In two related proceedings pursuant to Social Services Law § 384-b to terminate parental rights on the ground of permanent neglect, the mother appeals from two orders of fact-finding and disposition (one as to each child) of the Family Court, Queens County (Richroath, J.), both dated October 21, 2008, which, after fact-finding and dispositional hearings, found that she permanently neglected the subject children, terminated her parental rights, and transferred custody and guardianship of the children to the petitioner and the Commissioner of the Administration for Children's Services of the City of New York for the purpose of adoption.
Published by New York State Law Reporting Bureau pursuant to Judiciary Law § 431.
This opinion is uncorrected and subject to revision before publication in the Official Reports.
MARK C. DILLON, J.P., ANITA R. FLORIO, RUTH C. BALKIN & JOHN M. LEVENTHAL, JJ.
(Docket Nos. B-2340-00, B-2341-00)
ORDERED that the orders of fact-finding and disposition are affirmed, without costs or disbursements.

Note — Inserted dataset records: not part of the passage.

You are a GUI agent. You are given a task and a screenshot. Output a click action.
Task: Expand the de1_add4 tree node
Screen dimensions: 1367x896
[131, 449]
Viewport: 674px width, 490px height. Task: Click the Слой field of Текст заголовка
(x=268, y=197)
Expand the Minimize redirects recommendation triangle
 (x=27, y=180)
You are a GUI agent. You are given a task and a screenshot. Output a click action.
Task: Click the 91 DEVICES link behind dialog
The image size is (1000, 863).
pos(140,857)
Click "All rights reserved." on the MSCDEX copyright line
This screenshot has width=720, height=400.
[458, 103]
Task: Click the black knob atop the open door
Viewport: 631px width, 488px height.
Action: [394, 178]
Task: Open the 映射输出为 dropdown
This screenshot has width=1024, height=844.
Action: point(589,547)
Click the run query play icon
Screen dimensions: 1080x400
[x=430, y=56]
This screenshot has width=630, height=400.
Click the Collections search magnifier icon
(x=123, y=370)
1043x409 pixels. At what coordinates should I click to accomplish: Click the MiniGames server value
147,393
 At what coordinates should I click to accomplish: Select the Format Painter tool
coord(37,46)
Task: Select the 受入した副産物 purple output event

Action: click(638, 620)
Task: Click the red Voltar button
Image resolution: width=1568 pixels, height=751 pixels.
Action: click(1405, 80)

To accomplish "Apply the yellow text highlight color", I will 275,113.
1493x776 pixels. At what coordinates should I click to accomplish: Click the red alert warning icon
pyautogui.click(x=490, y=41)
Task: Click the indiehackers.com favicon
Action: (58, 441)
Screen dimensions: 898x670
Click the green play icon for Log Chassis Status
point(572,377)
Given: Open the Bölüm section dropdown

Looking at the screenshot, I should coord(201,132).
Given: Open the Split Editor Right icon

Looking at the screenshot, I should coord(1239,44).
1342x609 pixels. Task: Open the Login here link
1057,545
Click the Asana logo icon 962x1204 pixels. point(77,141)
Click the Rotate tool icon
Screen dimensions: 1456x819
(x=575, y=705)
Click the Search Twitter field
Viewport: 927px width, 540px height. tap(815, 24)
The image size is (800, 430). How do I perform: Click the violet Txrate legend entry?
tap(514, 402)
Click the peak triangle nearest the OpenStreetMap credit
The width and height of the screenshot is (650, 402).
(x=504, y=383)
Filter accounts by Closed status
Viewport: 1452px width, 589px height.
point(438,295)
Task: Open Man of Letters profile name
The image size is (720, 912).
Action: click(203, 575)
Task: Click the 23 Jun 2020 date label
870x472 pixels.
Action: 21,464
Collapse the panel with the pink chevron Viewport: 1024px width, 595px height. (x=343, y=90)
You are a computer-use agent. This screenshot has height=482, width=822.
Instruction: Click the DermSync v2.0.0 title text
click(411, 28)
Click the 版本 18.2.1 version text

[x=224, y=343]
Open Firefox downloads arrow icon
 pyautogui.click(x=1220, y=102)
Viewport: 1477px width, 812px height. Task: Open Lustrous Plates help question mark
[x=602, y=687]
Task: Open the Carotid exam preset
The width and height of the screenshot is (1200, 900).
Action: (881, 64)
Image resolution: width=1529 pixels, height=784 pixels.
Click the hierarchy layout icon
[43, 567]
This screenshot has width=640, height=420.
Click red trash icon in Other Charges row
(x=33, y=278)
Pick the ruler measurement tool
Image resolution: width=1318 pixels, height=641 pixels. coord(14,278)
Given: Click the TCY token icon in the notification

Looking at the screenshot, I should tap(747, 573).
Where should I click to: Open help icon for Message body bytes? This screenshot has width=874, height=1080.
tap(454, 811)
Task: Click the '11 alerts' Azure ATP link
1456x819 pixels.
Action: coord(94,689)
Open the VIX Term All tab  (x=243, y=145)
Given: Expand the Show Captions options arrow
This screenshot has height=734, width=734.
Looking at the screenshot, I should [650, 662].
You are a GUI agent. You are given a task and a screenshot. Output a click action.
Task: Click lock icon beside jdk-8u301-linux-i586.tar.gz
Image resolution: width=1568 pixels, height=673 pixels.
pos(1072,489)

To terminate parental rights based upon permanent neglect, the petitioning agency must establish, by clear and convincing evidence, that the parent failed, for a period of more than one year following the date the child came into care, "substantially and continuously or repeatedly to maintain contact with or plan for the future of the child, although physically and financially able to do so, notwithstanding . . . diligent efforts to encourage and strengthen the parental relationship" (Social Services Law § 384-b[a]; see Matter of Star Leslie W., 63 NY2d 136, 142-143; Matter of Lauramarie Addie W., 18 AD3d 473, 473-474). Here, the petitioner met its burden by establishing that, during the relevant time period, the mother failed to complete an alcohol treatment program, failed to complete a counseling program, and failed to take the steps needed to obtain public assistance, despite the petitioner's diligent efforts to strengthen and encourage the parent-child relationship (see Matter of Star Leslie W., 63 NY2d at 143-144; Matter of Ebony Starr B., 14 AD3d 507, 508). Furthermore, the Family Court properly determined that termination of parental rights was in the children's best interest.
The mother's remaining contention is without merit.
DILLON, J.P., FLORIO, BALKIN and LEVENTHAL, JJ., concur.